TL;DR notes from articles I read today.
Our adventures in scaling
- Handling sudden activity spikes poses different challenges than scaling a rapidly growing user base.
- Check whether databases are resource-constrained and hence slowing down. Check hardware metrics during spikes to check on CPU, disk i/o and memory.
- If there are no spikes in those metrics, look higher up the infrastructure stack at service resources for increased resource acquisition times.
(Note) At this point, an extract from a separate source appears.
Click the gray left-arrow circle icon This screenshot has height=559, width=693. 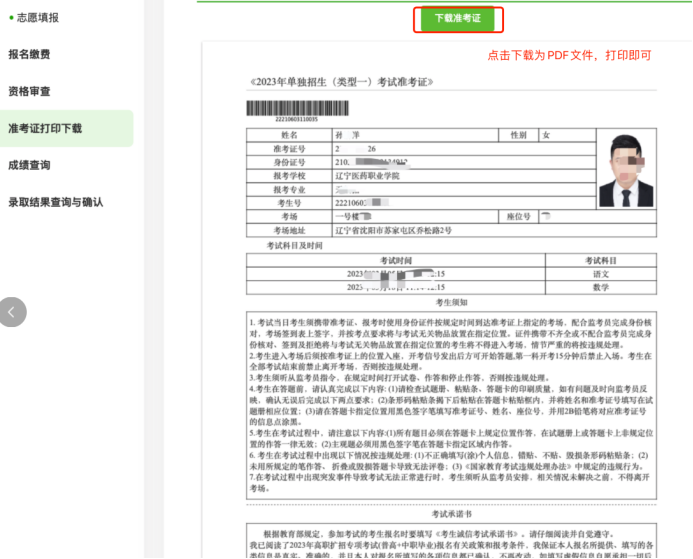12,312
Also, check the garbage collection activity, which indicates whether JVM heap and threads are the bottlenecks.
- Check network metrics next to look for a constraint in the network between services and databases - for example, if the services’ database connection pools are consistently reaching size limits.
- To collect more metrics, log the latency of all transactions and collect those higher than a defined time, which should be analysed across daily usage to determine whether removing the identified bottleneck would make a significant difference.
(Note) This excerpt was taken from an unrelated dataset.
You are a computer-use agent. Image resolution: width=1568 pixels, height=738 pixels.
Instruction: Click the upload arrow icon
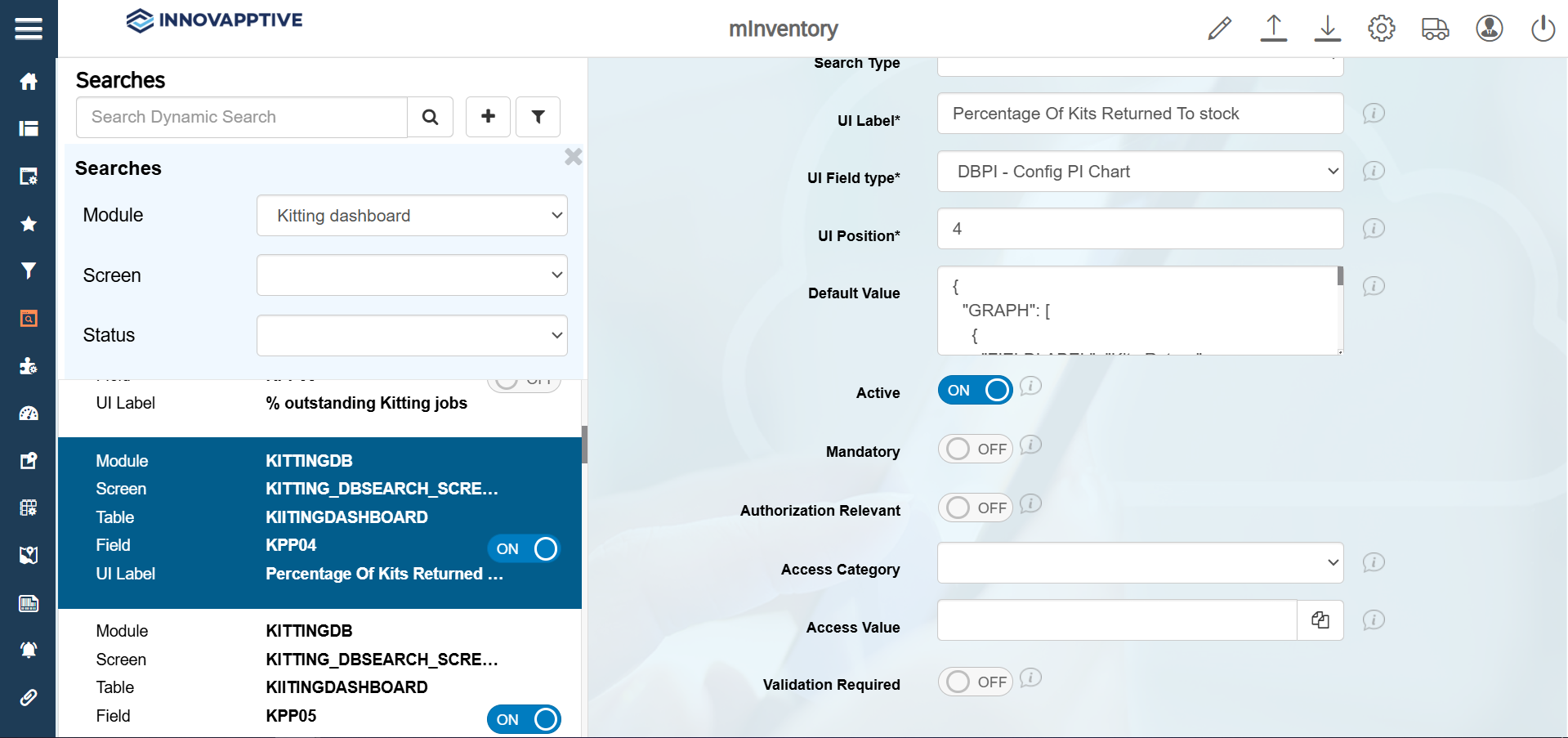click(x=1273, y=29)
- Some of the bottlenecks may be code-related, for example, inefficient queries, a service is resource-starved, inconsistencies in database response itself - so look for metrics on higher-level functioning and not just low-level system components.
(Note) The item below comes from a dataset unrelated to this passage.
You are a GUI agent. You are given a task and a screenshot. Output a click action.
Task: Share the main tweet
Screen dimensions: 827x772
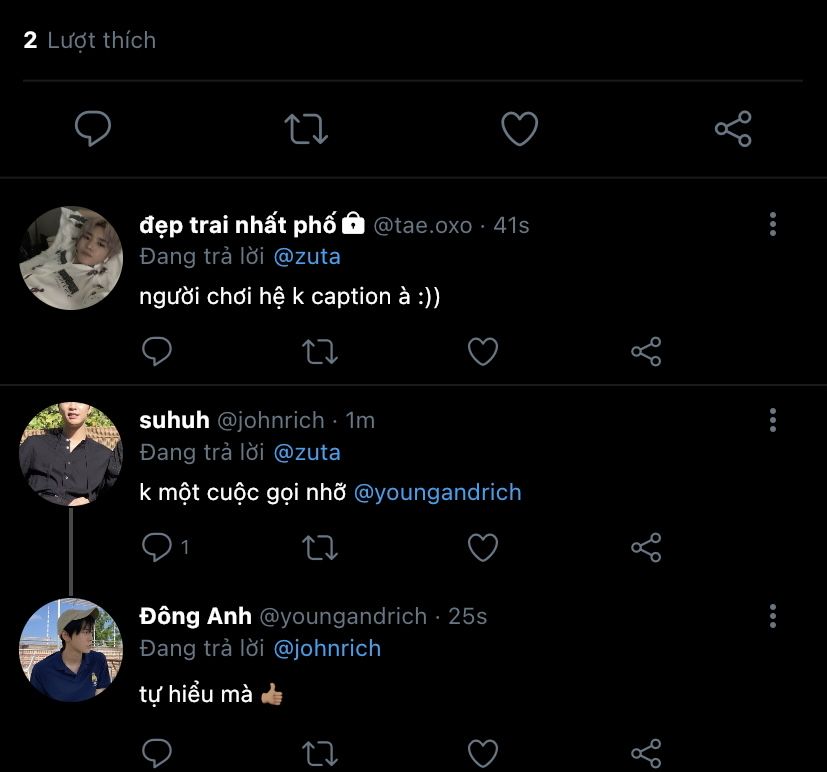(x=733, y=129)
Full post here, 6 mins read
Migrating functionality between large-scale production systems seamlessly
Lessons from Uber’s migration of its large and complex systems to a new production environment:
- Incorporate shadowing to forward production traffic to the new system for observation, making sure there would be no regressions. This lets you gather performance stats as well.
- Use this opportunity to settle any technical debt incurred over the years, so the team can move faster in the future and your productivity rises.
- Carry out validation on a trial and error basis. Don’t assume it will be a one-time effort and plan for multiple iterations before you get it right.
- Have a data analyst in your team to find issues early, especially if your system involves payments.
- Once confident in your validation metrics, you can roll out to production. Uber chose to start with a test plan with a couple of employees dedicated to testing various success and failure cases, followed by a rollout to all Uber employees, and finally incremental rollout to cohorts of external users.
- Push for a quick final migration, as options for a rollback are often misused, preventing complete migration.